Method: This paper proposes a neural-network-based reachability analysis framework for safety verification. It extends reachable set computation to ReLU neural network–modeled black-box systems—novelty lies in integrating piecewise-affine approximation, explicit modeling error bounds, and robust reach-avoid verification, thereby overcoming PARC’s reliance on explicit dynamical models.
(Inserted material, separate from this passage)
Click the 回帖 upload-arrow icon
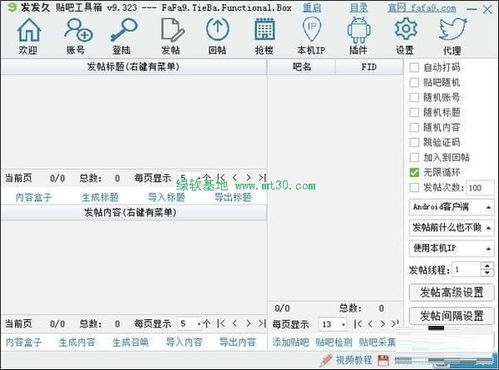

Contribution/Results: The framework provides formal closed-loop safety guarantees and enables high-confidence controller synthesis with low interaction cost. Experimental validation spans both simulation and physical platforms: an extreme-drift parking model car and a deep reinforcement learning–controlled unmanned surface vehicle under strong disturbances. In all cases, it synthesizes trajectories that are formally verifiable for safety.
📝 Abstract
In the classical reach-avoid problem, autonomous mobile robots are tasked to reach a goal while avoiding obstacles. However, it is difficult to provide guarantees on the robot's performance when the obstacles form a narrow gap and the robot is a black-box (i.e. the dynamics are not known analytically, but interacting with the system is cheap). To address this challenge, this paper presents NeuralPARC. The method extends the authors' prior Piecewise Affine Reach-avoid Computation (PARC) method to systems modeled by rectified linear unit (ReLU) neural networks, which are trained to represent parameterized trajectory data demonstrated by the robot. NeuralPARC computes the reachable set of the network while accounting for modeling error, and returns a set of states and parameters with which the black-box system is guaranteed to reach the goal and avoid obstacles. NeuralPARC is shown to outperform PARC, generating provably-safe extreme vehicle drift parking maneuvers in simulations and in real life on a model car, as well as enabling safety on an autonomous surface vehicle (ASV) subjected to large disturbances and controlled by a deep reinforcement learning (RL) policy.